» PASSAGE SHOWN
• • • • •

As suggested by Lõugas (1970), the fortified settlements were abandoned due to the development of agriculture when more and more lands suitable for agriculture were needed. He pointed out that primitive field cultivation of those days preferred thin but humus-rich soils without a dense forest cover – soils that were widespread in the coastal areas of northern and western Estonia. The distribution of stone-cist graves in smaller groups over such soils indicated, as Lõugas believed, the dispersal of farming settlement after the abandonment of fortified settlements (Jaanits et al., 1982, 196 ff.).

Unlike Estonia there were large-scale and comprehensive archaeological excavations on several fortified settlements in Latvia since the late 1960s. Some of this work was carried out due to the building of the hydroelectric power station of Riga and raising the water level on the lower reaches of the Daugava river, which destroyed a number of archaeological sites. One important site which was totally excavated was Ķivutkalns (both the cemetery and the settlement; 1966–1967), the other was Vīnakalns. In other regions of Latvia, too, large-scale excavations were carried out in those years: e.g. in Brikuļi, Dievukalns, Klosterkalns, and Madalani. Some of these (and earlier) materials were published by Graudonis (1978; 1989), Raissa Denisova et al. (1985; for the burial ground of Ķivutkalns), Andrejs Vasks (1994), and Anna Zariņa (1982).

• • • • •

» LIST OF TASKS
- A) Answer these questions from the passage on fortified settlements in Estonia and Latvia:
(i) According to Lõugas, what kind of soils did primitive field cultivation prefer?
(ii) The water level of which river was raised by the hydroelectric power station of Riga?
(iii) In which years was Ķivutkalns excavated?
- B) Carry on the passage on fortified settlements in Estonia and Latvia, starting after its last sentence.

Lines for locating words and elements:

• • • • •

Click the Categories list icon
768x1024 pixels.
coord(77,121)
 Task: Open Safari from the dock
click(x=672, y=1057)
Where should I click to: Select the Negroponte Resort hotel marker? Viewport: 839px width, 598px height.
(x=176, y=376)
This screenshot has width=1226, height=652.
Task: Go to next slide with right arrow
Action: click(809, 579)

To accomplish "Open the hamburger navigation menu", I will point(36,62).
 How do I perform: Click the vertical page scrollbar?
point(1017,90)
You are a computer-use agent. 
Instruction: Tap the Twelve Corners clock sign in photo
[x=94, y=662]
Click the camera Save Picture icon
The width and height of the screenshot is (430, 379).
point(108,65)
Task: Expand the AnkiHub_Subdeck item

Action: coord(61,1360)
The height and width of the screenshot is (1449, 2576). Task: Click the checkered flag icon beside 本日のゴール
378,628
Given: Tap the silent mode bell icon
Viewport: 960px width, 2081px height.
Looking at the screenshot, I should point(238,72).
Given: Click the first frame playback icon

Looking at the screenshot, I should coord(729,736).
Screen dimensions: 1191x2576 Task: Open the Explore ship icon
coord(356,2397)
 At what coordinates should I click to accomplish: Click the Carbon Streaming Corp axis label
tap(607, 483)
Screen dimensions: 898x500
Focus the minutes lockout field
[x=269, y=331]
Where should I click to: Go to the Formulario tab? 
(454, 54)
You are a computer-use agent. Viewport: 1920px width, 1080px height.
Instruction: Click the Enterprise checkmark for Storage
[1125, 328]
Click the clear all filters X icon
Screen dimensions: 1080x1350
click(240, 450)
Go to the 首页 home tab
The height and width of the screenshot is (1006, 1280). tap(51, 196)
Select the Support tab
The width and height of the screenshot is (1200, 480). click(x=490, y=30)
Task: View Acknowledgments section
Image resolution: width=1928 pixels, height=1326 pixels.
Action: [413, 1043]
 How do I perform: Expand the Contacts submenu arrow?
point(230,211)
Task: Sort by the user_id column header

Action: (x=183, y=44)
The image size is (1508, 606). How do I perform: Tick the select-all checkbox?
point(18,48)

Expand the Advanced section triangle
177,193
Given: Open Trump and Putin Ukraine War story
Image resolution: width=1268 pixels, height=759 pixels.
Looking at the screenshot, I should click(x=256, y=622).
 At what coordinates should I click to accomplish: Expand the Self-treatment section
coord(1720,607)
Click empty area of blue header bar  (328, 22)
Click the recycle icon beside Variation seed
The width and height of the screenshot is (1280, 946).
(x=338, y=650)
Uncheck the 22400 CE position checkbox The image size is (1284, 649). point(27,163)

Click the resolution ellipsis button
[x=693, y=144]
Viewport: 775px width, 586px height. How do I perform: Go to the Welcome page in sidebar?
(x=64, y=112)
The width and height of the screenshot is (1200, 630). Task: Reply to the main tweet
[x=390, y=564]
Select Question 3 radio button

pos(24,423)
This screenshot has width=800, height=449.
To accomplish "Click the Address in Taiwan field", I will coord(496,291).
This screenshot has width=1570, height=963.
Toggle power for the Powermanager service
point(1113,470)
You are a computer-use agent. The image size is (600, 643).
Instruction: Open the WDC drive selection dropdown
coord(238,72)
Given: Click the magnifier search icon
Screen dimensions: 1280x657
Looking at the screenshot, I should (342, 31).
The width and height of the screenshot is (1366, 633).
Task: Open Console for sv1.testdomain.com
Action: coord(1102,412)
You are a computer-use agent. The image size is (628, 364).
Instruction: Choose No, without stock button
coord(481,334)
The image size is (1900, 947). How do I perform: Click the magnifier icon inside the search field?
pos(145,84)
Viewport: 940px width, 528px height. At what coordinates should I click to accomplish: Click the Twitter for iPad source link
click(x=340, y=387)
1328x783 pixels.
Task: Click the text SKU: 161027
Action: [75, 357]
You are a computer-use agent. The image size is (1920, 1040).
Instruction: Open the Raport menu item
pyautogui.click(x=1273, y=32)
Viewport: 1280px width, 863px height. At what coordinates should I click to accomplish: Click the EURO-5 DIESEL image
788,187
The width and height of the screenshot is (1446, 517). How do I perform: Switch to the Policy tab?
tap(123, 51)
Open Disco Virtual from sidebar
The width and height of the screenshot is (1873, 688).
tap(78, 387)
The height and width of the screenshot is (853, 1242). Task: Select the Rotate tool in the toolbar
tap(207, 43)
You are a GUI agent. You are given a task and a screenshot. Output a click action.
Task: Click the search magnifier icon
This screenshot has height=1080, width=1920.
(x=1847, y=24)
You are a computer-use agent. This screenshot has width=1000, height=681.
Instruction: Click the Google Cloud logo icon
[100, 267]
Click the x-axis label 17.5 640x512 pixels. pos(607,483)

• • • • •

» ANSWERS FOR THE EXERCISE
- A)
(i) Thin but humus-rich soils without a dense forest cover.
(ii) The Daugava river.
(iii) 1966–1967.

- B)
Graudonis (1978; 1989) analysed the remains of fortifications, house floors, fire pits, and find assemblages of three fortified sites, i.e. Mūkukalns, Ķivutkalns, and Vīnakalns. As for fortifications, the researcher suggested that some of the ramparts had contained wooden chambers that had been built with the purpose of keeping the huge earthen body together. This building technique was unknown elsewhere in the neighbouring countries at so early time. A recent study (Vasks, 2014) has shown, however, that these systems as described by Graudonis were more recent, perhaps late Pre-Roman. The settlement sites in question were dated by Graudonis from the beginning of the first millennium BC up to the turn of our era. He suggested that the abundance of settlement sites on the lower reaches of the Daugava river (seven fortified sites and a dozen open settlements) proves a steady increase in population numbers in this area towards the end of the first millennium BC, the division of extended families into nuclear families, and the beginning of the formation of communities organized according territorial principles.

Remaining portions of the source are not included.